HCT116 and PC3 cell lines were cultured in six-well plates (about 3.5 × 105 cells/9.6 cm2) and treated with the following compounds: 14a and c, and 15a. Vehicle-treated cells and the anticancer 5-fluorouracil (5-FU, final concentration of 10 µM) were used as negative and positive control, respectively. Cells were harvested by trypsinization after 72 h of treatment, washed in PBS, and stained with Alexa Fluor® 488 dye conjugated to annexin V and propidium iodide (PI) in according to manufacturing protocol (The Alexa Fluor® 488 annexin V /Dead Cell Apoptosis Kit by Invitrogen, Cat.
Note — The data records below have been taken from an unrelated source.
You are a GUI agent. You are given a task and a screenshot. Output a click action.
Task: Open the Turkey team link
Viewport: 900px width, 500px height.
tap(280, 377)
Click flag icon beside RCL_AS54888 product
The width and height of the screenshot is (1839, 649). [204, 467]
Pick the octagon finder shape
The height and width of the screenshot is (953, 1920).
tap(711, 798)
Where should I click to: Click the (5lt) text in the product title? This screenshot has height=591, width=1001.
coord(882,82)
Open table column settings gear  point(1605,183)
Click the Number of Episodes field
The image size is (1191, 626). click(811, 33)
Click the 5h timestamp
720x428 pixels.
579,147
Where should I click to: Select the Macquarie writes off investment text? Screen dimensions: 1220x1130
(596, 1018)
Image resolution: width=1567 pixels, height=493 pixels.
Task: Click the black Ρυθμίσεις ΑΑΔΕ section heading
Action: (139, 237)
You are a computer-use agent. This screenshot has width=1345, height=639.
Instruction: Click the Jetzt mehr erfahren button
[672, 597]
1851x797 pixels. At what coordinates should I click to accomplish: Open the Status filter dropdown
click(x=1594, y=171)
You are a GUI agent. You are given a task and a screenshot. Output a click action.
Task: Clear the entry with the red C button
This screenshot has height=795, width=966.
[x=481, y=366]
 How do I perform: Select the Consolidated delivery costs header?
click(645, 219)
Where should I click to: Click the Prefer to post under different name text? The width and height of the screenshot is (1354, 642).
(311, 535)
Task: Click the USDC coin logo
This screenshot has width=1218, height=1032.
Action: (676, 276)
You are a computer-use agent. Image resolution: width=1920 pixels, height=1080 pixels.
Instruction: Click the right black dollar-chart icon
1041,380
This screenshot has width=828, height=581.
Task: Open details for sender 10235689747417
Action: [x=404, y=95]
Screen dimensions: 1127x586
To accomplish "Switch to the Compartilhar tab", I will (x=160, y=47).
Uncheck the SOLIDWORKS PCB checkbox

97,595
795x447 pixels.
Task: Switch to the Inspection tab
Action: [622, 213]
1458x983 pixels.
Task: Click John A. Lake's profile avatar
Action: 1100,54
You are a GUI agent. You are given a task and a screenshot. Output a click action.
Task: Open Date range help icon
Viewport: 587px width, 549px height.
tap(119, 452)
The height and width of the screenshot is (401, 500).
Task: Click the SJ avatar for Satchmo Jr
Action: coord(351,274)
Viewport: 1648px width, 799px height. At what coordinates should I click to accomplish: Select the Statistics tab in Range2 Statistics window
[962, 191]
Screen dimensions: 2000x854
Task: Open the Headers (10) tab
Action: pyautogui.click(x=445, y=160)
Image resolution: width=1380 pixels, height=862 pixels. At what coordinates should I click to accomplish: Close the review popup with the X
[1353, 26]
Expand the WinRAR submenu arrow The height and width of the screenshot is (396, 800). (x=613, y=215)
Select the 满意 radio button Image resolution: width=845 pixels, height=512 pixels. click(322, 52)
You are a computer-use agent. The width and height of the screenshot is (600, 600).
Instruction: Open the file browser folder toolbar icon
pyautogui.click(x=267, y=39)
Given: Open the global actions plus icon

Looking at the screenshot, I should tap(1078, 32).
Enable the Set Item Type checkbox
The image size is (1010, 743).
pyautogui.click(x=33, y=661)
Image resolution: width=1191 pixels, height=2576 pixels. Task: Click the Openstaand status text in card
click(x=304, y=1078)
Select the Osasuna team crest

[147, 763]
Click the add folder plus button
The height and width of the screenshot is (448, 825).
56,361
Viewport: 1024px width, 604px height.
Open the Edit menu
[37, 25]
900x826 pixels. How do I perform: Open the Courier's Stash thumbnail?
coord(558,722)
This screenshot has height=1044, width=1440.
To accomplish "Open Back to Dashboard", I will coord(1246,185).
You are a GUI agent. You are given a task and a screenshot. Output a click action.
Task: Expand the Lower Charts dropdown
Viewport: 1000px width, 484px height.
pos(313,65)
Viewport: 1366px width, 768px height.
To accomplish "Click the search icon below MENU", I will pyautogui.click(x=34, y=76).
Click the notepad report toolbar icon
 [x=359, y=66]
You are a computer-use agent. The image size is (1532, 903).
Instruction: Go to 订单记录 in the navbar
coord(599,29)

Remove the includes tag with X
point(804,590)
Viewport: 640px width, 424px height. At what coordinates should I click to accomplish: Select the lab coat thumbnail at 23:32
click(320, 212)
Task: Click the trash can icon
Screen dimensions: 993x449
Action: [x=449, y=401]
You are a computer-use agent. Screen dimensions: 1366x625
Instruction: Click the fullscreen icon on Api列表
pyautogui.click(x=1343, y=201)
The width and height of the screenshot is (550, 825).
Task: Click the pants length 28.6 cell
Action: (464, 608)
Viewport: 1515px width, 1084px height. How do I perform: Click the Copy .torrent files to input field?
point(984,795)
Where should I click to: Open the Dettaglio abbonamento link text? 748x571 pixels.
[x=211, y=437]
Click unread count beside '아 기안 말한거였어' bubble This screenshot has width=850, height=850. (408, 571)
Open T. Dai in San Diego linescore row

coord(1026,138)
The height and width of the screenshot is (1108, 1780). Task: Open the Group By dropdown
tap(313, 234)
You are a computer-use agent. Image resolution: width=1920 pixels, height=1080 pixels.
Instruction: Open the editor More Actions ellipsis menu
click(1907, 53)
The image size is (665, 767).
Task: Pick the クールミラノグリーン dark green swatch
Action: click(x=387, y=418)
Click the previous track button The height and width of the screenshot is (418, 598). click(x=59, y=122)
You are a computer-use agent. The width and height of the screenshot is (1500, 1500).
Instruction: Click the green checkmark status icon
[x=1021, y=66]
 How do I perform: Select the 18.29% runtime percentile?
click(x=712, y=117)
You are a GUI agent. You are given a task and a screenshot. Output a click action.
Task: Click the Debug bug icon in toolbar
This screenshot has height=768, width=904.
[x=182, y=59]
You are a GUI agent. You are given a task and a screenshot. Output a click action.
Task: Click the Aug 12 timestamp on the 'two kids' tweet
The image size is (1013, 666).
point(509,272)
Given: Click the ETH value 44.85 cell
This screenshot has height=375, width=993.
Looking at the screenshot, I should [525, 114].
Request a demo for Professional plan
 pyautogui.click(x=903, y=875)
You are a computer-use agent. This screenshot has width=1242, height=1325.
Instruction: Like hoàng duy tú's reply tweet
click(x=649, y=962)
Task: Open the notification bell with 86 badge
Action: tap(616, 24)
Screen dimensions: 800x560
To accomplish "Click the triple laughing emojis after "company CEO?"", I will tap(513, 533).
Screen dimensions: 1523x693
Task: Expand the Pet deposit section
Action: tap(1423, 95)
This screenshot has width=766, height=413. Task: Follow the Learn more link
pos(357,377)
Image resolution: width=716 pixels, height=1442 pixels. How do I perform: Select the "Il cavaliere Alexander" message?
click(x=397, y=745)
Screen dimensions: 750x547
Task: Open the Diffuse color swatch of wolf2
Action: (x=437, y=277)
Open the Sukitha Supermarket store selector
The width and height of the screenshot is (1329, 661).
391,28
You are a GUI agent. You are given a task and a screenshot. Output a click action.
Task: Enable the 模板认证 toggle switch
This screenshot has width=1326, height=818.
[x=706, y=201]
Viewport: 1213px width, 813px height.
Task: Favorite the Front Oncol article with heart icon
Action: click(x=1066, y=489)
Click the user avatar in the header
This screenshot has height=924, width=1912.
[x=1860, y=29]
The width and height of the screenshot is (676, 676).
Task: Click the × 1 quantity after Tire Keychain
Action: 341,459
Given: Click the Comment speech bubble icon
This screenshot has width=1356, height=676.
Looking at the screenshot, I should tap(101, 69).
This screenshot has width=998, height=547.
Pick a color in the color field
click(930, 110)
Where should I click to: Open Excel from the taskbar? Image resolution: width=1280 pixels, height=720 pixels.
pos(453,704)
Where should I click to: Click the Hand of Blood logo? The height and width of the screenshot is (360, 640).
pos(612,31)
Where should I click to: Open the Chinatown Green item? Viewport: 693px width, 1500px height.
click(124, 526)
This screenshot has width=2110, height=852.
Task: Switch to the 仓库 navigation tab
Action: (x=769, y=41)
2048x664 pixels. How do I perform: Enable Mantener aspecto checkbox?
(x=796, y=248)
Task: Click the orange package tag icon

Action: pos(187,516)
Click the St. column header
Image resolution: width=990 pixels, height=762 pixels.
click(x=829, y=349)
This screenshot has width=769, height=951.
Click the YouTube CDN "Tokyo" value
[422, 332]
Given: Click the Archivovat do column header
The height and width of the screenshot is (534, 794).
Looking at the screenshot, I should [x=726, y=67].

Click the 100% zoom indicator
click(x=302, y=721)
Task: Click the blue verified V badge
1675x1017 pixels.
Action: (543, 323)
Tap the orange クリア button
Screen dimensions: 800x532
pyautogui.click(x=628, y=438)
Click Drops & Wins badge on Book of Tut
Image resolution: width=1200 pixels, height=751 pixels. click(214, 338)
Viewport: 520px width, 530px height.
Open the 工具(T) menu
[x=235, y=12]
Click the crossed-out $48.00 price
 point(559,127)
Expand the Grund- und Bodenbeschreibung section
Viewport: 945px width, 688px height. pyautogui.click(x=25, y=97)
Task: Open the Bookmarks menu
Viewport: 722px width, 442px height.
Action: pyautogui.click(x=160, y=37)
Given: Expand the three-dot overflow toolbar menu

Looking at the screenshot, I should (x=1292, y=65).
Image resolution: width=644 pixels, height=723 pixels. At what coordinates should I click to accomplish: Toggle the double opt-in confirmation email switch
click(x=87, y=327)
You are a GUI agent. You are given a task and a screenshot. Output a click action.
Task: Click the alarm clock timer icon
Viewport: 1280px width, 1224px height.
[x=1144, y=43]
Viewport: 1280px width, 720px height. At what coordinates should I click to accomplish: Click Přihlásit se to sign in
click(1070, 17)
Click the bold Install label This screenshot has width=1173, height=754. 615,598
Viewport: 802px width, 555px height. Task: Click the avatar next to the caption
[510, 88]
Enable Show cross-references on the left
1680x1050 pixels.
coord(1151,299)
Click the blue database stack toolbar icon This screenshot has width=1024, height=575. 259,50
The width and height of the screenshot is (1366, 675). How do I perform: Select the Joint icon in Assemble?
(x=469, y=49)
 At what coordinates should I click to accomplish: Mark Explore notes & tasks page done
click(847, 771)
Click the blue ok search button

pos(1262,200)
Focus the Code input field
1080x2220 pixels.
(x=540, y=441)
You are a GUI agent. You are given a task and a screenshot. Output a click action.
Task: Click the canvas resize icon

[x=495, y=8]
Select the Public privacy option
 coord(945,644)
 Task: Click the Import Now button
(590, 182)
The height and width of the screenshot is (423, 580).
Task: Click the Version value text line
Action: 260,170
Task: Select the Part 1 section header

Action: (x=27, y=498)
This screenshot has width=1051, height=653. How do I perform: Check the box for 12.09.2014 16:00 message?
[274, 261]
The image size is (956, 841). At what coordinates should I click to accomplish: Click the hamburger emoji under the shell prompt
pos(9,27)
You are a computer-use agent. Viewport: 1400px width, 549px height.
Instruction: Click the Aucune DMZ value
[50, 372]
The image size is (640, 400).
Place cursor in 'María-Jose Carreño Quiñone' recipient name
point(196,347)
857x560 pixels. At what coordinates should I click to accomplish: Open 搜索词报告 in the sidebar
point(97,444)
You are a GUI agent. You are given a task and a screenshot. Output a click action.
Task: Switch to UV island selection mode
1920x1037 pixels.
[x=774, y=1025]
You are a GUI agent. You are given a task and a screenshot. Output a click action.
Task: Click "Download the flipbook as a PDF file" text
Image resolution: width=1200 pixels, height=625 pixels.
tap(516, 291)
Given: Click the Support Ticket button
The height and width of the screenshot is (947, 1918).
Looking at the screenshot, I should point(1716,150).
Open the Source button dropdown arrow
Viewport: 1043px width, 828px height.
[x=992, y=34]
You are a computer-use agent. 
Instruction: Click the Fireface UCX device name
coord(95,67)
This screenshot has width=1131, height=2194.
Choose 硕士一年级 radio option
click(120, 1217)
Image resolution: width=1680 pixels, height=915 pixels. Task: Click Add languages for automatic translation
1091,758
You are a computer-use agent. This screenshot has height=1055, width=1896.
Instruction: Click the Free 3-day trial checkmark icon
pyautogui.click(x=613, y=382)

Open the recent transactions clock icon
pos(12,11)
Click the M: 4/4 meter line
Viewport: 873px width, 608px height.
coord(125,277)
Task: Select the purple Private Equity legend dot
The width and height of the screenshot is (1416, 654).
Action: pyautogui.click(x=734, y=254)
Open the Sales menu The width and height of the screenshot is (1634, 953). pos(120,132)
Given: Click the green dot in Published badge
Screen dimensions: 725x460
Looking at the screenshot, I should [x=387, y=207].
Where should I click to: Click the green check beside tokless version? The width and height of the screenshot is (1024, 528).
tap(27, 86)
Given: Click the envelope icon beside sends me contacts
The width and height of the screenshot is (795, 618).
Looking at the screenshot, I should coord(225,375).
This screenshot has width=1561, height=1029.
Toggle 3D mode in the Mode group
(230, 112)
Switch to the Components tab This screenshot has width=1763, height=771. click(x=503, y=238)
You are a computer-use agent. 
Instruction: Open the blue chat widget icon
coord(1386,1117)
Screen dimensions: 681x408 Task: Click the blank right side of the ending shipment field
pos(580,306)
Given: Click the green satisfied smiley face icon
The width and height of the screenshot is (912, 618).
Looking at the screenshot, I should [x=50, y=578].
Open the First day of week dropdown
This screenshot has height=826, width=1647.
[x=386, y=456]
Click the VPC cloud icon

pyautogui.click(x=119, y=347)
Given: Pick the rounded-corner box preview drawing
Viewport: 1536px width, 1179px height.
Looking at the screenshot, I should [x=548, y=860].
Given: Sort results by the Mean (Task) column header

V13245; Thermo Fisher Scientific, Bremen, Germany). PI is impermeable to live cells and to cells in early apoptosis, but stains dead cells and late apoptosis cells with red fluorescence, binding tightly to the nucleic acids while Alexa Fluor® 488 dye, conjugated to annexin V, stains in green the apoptotic cells. After staining the cellular suspension was analyzed on a flow cytometer (Amnis FlowSight Millipore, Merck KgaA, Darmstadt, Germany), and results were analyzed using Image Data Exploration and Analysis (IDEAS) software (Amnis part of EMD Millipore, Seattle, WA, USA).

4. Conclusions

The present work reports the synthesis of a library of bisphenol neolignans inspired by honokiol. These products were evaluated for their potential antiproliferative activity against three cancer cell lines, namely HCT-116, HT-29 (both human colorectal adenocarcinoma) and PC3 (human prostate adenocarcinoma). This study suggests some structural motifs important for the activity and overall highlights that bisphenol neolignans 9, 12b, 14a-c, and 15a, structurally related to honokiol, show higher antiproliferative activity than the natural lead. The most promising antiproliferative agents (14a, 14c, and 15a) were selected for a flow cytometric analysis; this showed that the inhibition of proliferation is mainly due to apoptotic process. In conclusion, some of the bisphenol neolignans reported in the present study have shown promising properties for the development of new natural-derived antitumor agents.